**Texto do exercício:**

◇ ◇ ◇ ◇

Catherine Moraes
O ministro Gilmar Mendes, do Supremo Tribunal Federal (STF) suspendeu, nesta terça-feira (11/4), a tramitação de todos os recursos que envolvem a compra de medicamentos pela União que, apesar de serem registrados na Agência Nacional de Vigilância Sanitária (Anvisa), não estão incorporados ao Sistema Único de Saúde (SUS). A medida, que inicialmente inclui processos em instância superior que estejam em andamento no Superior Tribunal de Justiça (STJ) ou STF, pode respingar em casos envolvendo o Voxzogo, primeiro medicamento aprovado para acondroplasia, o tipo mais comum de nanismo. Até o momento, ele só é fornecido para as famílias por meio de decisões judiciais.
A decisão faz parte de uma ação que discute sobre a responsabilidade da União nestes processos. O caso, por sua vez, chegou ao STF por meio de um recurso extraordinário do Estado de Santa Catarina e a suspensão dos recursos vale até que haja uma decisão definitiva da Suprema Corte. “Esse julgamento suspende apenas os processos que estão em andamento no STF ou STJ, em recursos especiais ou extraordinários, em última instância. Ele não atinge os processos das nossas crianças que estão em primeiro grau, alguns ainda nem sentenciados. Mas esse julgamento serve de alerta porque vão delimitar as ações que serão propostas contra a União. Então, apesar de não ter efeito agora, vão nortear as ações judiciais mais adiante”, explica a advogada especialista em acesso à saúde, Anaísa Banhara.
Presidente do Instituto Nacional de Nanismo, Juliana Yamin considera a decisão um retrocesso para as conquistas da comunidade e teme a paralisação da utilização do medicamento, assim como a negação do fornecimento para os próximos pacientes. “Estamos diante de um grande retrocesso das conquistas que nossa comunidade vinha alcançando e do desrespeito à vida e a equidade de tratamento das pessoas. Os avanços com a utilização do medicamento são inegáveis, e os efeitos da paralisação do uso são perceptíveis em pouquíssimo tempo. Desconsiderar o direito à qualidade de vida de pacientes com doenças raras é desumano e inconcebível do ponto de vista dos direitos da pessoa humana. Estamos estarrecidos com a postura dos decisores”, acrescenta.

◇ ◇ ◇ ◇

Entradas de dados coletados
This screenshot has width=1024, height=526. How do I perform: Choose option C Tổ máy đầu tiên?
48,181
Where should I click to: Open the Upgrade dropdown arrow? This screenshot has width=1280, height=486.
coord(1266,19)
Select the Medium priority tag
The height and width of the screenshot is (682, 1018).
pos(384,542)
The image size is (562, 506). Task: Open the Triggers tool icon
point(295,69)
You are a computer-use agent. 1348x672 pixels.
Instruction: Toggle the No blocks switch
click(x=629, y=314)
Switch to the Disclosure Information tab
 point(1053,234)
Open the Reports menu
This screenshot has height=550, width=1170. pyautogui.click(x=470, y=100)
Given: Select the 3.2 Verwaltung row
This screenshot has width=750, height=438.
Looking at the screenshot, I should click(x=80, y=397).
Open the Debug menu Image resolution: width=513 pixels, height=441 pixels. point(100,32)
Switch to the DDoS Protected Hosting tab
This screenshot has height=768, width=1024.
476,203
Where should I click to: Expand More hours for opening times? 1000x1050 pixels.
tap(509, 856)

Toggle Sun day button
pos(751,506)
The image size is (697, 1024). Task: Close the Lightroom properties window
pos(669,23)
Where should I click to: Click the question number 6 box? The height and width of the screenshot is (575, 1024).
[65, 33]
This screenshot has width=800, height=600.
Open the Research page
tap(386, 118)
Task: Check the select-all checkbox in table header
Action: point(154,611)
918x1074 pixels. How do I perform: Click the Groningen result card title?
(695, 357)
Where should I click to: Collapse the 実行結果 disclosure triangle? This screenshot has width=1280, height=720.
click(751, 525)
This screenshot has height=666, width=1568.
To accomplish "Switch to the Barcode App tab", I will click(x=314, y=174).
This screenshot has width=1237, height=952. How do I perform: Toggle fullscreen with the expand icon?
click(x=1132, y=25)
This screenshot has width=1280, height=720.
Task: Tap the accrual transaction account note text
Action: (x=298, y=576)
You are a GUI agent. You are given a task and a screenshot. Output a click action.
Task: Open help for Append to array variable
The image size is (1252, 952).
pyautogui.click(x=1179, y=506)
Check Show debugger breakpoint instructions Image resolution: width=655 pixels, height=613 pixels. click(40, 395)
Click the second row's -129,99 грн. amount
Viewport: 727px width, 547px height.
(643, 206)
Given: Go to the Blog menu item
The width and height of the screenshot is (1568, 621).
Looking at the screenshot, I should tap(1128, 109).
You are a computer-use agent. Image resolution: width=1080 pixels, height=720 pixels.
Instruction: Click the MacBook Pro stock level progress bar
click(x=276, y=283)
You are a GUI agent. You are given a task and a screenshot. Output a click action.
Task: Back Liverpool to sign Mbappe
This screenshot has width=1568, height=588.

◇ ◇ ◇ ◇

**Sobre a tarefa:** Transcreva o trecho do texto sobre a decisão do STF, começando em "Catherine Moraes" e seguindo até "de decisões judiciais.".

**Resolução da tarefa:**
Catherine Moraes
O ministro Gilmar Mendes, do Supremo Tribunal Federal (STF) suspendeu, nesta terça-feira (11/4), a tramitação de todos os recursos que envolvem a compra de medicamentos pela União que, apesar de serem registrados na Agência Nacional de Vigilância Sanitária (Anvisa), não estão incorporados ao Sistema Único de Saúde (SUS). A medida, que inicialmente inclui processos em instância superior que estejam em andamento no Superior Tribunal de Justiça (STJ) ou STF, pode respingar em casos envolvendo o Voxzogo, primeiro medicamento aprovado para acondroplasia, o tipo mais comum de nanismo. Até o momento, ele só é fornecido para as famílias por meio de decisões judiciais.